→ **Listed entries**
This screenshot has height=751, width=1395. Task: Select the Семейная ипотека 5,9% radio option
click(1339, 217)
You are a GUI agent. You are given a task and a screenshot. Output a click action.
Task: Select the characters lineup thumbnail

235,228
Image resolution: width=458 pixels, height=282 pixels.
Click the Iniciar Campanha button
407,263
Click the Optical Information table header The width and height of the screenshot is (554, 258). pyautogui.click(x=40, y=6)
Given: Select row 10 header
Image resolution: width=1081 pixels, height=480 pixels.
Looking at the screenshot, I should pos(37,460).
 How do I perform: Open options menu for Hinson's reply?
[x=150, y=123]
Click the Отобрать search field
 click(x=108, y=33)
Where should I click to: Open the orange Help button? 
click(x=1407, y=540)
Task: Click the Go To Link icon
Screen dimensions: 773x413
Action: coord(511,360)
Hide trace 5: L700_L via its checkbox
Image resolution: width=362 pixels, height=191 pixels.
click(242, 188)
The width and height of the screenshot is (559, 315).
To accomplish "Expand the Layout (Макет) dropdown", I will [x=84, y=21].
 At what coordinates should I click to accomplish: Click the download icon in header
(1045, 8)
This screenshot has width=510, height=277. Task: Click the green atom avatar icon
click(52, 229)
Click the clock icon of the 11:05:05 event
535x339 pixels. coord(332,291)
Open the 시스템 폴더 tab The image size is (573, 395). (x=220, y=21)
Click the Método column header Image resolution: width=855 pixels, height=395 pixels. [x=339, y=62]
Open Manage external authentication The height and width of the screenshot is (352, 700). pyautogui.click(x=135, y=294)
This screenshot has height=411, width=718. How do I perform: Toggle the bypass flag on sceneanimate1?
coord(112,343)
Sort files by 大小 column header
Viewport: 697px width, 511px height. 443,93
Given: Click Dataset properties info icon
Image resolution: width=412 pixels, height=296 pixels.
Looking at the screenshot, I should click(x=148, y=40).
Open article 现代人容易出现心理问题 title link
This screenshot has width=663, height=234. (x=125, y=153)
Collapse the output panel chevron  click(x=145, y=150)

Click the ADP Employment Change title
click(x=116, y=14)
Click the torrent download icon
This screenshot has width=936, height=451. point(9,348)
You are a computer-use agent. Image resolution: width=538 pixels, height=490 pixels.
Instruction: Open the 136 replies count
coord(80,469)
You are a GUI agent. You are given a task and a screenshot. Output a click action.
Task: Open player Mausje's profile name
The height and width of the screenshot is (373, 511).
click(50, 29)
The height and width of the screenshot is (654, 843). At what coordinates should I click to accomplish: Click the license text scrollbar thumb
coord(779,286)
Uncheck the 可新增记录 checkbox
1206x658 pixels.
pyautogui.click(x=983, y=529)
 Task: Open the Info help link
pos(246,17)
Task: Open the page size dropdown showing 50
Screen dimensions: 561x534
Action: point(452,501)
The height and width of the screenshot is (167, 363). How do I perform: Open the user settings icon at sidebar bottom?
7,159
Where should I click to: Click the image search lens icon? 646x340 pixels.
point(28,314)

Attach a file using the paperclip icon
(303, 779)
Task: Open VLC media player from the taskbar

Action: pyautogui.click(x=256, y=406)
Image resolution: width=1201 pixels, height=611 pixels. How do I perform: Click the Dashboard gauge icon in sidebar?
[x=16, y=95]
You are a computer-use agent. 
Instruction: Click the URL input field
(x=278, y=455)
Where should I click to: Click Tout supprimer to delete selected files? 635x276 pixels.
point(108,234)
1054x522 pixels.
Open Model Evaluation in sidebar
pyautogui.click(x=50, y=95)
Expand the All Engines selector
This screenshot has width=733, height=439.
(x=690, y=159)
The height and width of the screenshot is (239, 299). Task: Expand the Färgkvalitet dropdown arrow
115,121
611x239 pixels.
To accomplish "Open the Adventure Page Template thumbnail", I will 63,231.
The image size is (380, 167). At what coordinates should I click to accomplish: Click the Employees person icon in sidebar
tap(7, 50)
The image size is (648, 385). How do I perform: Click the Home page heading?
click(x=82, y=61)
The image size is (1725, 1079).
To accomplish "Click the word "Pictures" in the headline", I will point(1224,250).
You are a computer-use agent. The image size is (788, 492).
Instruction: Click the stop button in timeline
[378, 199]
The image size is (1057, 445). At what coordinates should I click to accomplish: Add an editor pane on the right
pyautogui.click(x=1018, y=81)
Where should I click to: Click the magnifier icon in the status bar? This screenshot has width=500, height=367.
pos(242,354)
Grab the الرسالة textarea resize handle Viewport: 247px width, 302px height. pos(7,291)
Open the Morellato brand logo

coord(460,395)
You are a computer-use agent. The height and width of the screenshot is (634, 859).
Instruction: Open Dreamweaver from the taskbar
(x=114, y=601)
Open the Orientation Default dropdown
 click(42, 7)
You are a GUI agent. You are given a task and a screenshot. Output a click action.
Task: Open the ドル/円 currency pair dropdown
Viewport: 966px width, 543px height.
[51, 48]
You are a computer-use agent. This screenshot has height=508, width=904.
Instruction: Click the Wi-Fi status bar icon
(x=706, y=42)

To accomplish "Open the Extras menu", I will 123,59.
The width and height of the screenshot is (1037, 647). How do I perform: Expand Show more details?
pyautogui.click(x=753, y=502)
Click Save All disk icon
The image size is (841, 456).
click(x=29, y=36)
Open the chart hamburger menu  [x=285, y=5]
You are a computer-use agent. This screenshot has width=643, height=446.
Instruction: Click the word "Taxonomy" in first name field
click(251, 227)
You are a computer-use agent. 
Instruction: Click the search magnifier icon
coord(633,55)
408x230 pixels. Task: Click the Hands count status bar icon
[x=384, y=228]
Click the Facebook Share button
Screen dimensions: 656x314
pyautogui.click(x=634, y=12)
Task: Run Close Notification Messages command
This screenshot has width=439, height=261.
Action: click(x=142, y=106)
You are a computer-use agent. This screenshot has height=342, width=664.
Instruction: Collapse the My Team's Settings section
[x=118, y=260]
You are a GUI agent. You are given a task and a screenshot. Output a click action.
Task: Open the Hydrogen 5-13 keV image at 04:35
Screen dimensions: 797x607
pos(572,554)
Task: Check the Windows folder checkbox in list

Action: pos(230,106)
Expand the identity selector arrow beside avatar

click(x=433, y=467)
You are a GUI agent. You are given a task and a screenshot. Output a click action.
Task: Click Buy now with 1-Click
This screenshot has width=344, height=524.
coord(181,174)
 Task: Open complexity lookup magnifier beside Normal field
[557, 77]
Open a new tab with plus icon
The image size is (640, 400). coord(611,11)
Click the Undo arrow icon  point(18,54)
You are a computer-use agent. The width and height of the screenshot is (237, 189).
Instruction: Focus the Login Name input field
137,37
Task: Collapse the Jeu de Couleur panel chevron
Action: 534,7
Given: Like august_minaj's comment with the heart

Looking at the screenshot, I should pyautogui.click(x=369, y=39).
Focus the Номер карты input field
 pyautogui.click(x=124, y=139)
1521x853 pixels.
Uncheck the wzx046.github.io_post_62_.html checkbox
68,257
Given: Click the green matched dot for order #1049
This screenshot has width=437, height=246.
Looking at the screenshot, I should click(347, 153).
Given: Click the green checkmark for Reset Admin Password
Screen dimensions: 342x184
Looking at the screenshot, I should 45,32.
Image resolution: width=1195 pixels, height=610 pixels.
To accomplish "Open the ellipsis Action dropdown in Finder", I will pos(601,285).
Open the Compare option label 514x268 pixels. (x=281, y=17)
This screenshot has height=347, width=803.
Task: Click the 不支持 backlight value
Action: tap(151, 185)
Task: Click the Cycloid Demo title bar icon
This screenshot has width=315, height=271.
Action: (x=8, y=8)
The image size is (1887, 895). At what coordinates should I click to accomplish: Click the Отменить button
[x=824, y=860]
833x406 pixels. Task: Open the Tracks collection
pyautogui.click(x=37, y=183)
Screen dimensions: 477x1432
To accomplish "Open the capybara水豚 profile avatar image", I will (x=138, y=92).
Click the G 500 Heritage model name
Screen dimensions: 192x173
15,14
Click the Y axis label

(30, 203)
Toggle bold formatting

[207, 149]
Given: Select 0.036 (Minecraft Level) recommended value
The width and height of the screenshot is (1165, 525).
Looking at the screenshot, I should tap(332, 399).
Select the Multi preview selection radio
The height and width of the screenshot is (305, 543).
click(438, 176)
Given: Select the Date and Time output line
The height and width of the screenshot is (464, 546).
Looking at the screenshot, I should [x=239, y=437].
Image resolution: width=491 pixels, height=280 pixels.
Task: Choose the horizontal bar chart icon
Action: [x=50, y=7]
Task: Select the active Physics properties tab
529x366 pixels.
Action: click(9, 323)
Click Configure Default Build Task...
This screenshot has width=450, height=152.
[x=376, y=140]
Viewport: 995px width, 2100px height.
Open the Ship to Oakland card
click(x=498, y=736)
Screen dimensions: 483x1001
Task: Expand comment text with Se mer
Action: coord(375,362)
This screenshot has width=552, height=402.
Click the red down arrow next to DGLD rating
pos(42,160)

→ **Task description**
Copy out every line from the data above in which the word "properties" occurs.

→ **Answer section**
Given: Click Dataset properties info icon
Task: Select the active Physics properties tab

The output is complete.